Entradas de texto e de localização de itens
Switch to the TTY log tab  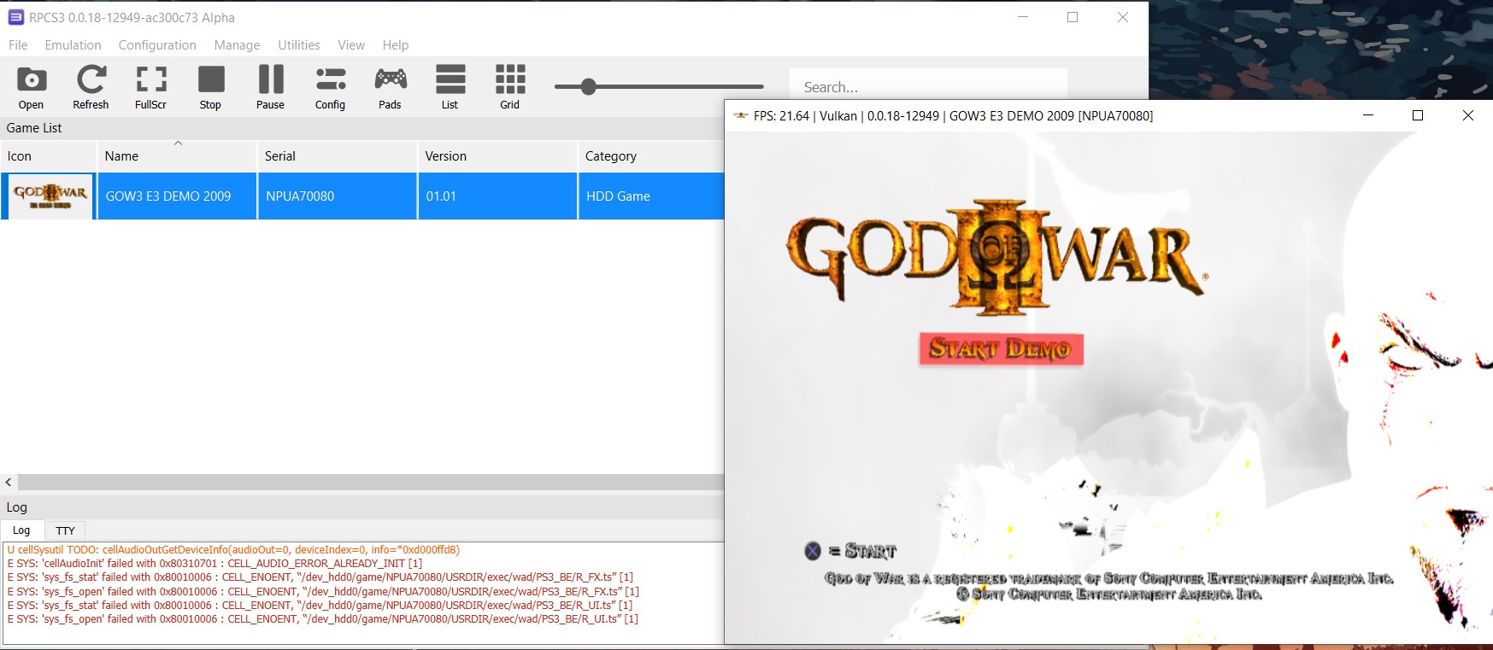point(65,530)
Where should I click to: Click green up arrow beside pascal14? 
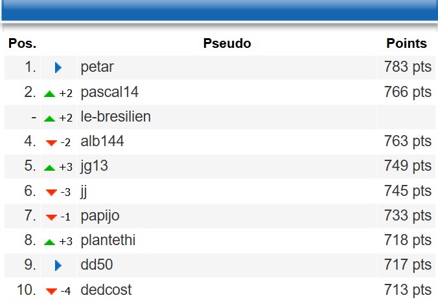point(50,93)
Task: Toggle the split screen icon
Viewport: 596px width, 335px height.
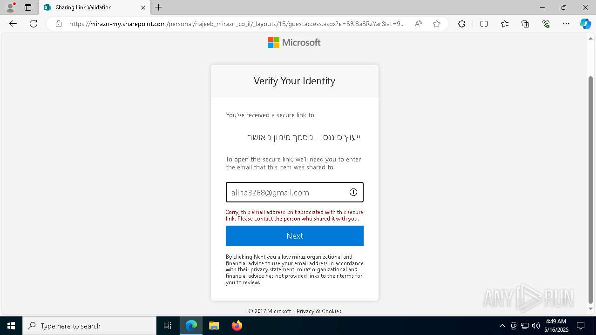Action: click(484, 24)
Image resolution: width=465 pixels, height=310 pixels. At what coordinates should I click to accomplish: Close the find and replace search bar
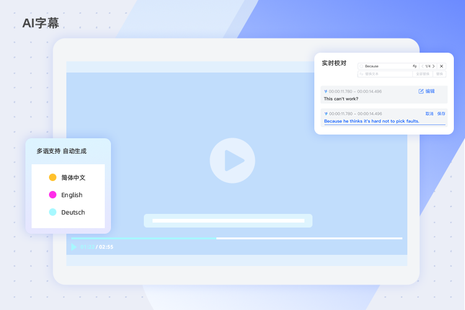tap(441, 66)
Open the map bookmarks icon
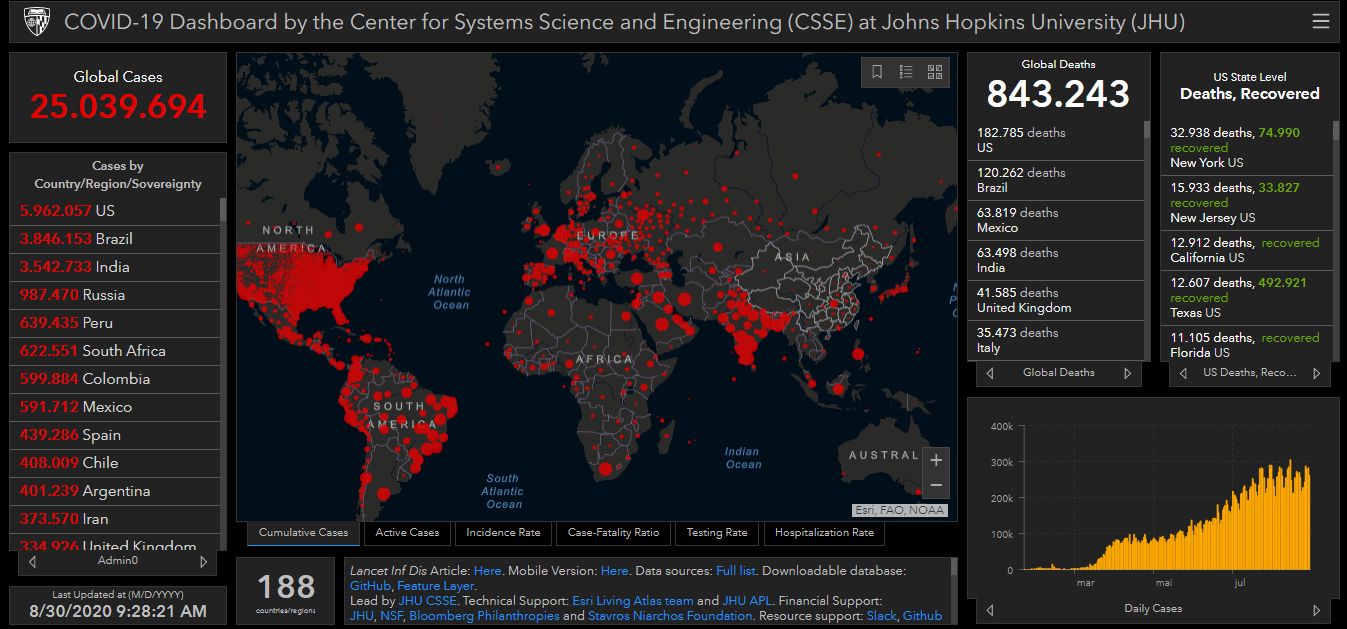The image size is (1347, 629). 877,72
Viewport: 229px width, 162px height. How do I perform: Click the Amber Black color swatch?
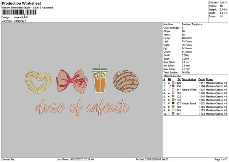tap(173, 103)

Tarefa a realizar
Repita, sem nenhuma alteração, o trecho que começa na linha que contém "Image resolution: width=465" e termina na última das linhas, incluindo as duas pontas. Deixe as imagens fora da resposta.

Resultado da tarefa
Image resolution: width=465 pixels, height=310 pixels. At what coordinates should I click to accomplish: Close the find and replace search bar
tap(441, 66)
Open the map bookmarks icon
The image size is (1347, 629). 877,72
Viewport: 229px width, 162px height. How do I perform: Click the Amber Black color swatch?
tap(173, 103)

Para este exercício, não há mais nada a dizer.